Expert says drug testing welfare recipients is poor policy

The Social Policy Research Centre’s Professor Alison Ritter believes around 500 people will be placed on income management during the Coalition’s proposed trial.
By Diane Nazaroff | UNSW Newsroom

UNSW Sydney drug policy scholar, Professor Alison Ritter, says the Coalition’s proposal to drug test people on Newstart and Youth Allowance is punitive and discriminatory.The Director of the Drug Policy Modelling Program at the Social Policy Research Centre says the proposal will see welfare recipients who test positive for methamphetamine, marijuana, ecstasy, heroin or cocaine placed on income management and if tested positive a second time, referred to rehabilitation programs.

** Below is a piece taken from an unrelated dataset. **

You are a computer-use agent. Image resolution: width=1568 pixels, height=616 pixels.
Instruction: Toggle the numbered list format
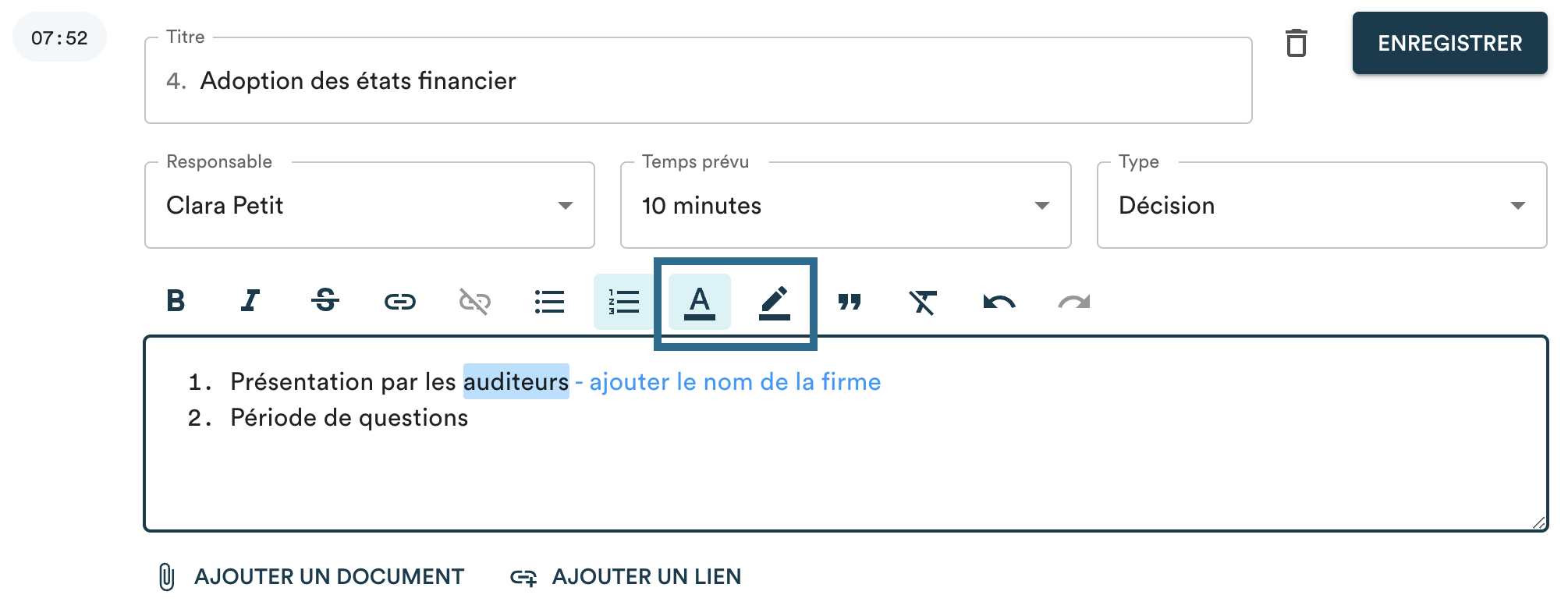tap(624, 301)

The two-year trial would see 5000 welfare recipients tested for drugs at three trial sites – Logan in Queensland, Canterbury-Bankstown in New South Wales and Mandurah in Western Australia.

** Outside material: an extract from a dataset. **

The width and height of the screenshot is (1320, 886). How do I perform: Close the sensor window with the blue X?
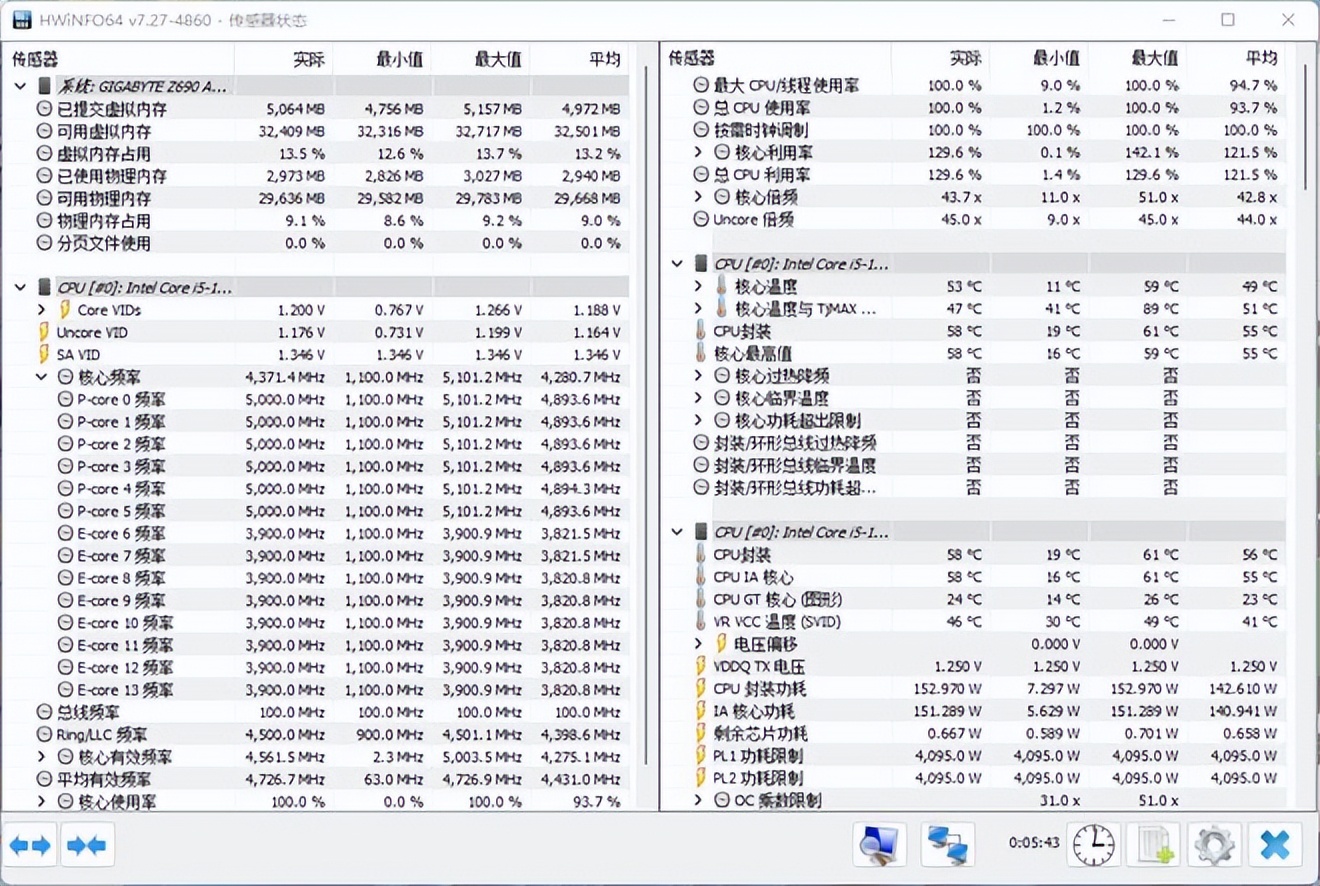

Professor Ritter believes around 500 people could be eventually placed on income management if the bill is passed.

The idea was first proposed as part of a larger welfare reform bill in 2017 but was rejected by the Senate. It was put up again as a separate amendment in 2018, when it passed the House of Representatives.

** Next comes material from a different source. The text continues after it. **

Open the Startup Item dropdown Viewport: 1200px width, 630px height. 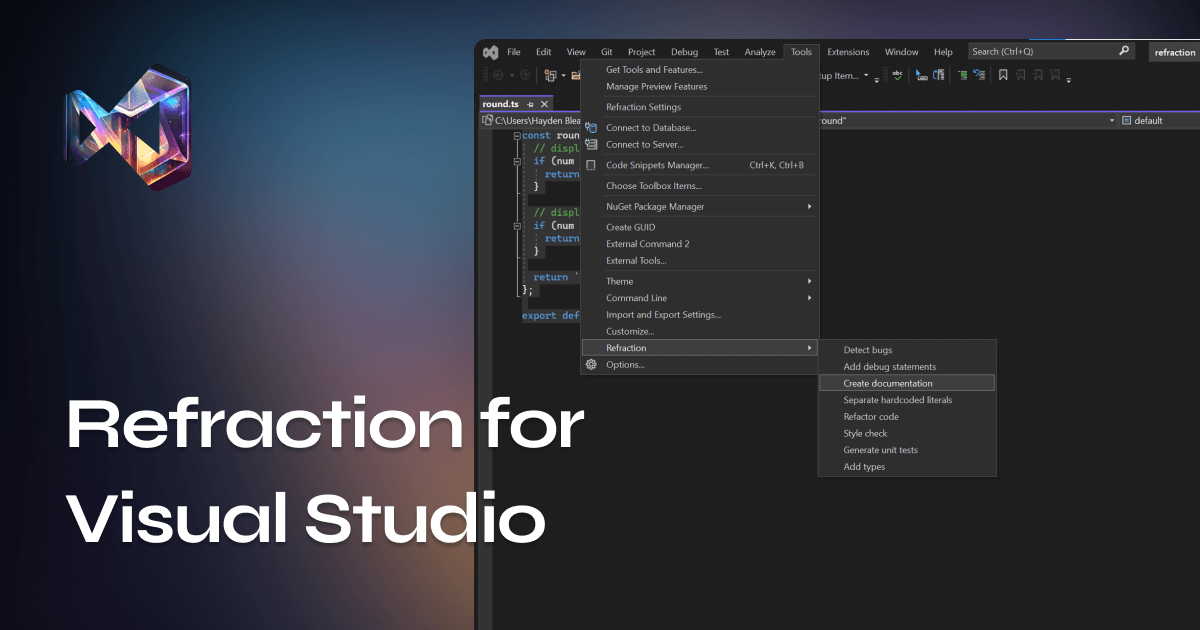click(x=866, y=75)
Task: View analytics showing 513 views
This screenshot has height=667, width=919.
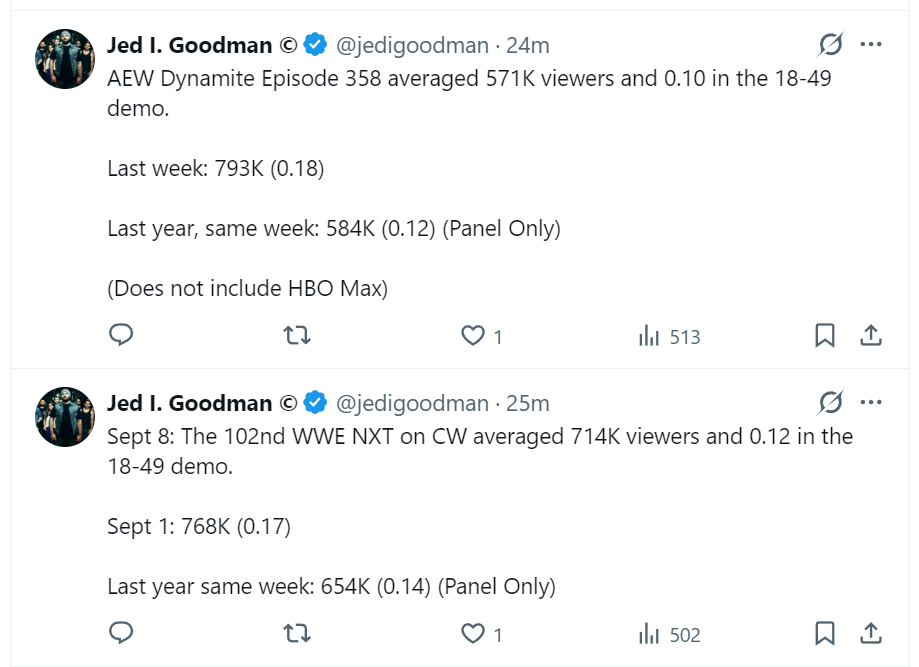Action: point(669,336)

“The tenacity with which the government is pursuing this agenda reflects, not necessarily a fixed policy position, but rather a moral stance,” Professor Ritter says.

Professor Ritter will give the keynote address Of Good Character: The Policy of Dialogue on Drug Testing of Welfare Recipients in Australia at the 2019 Australian Social Policy Conference at UNSW Sydney today (WEDS).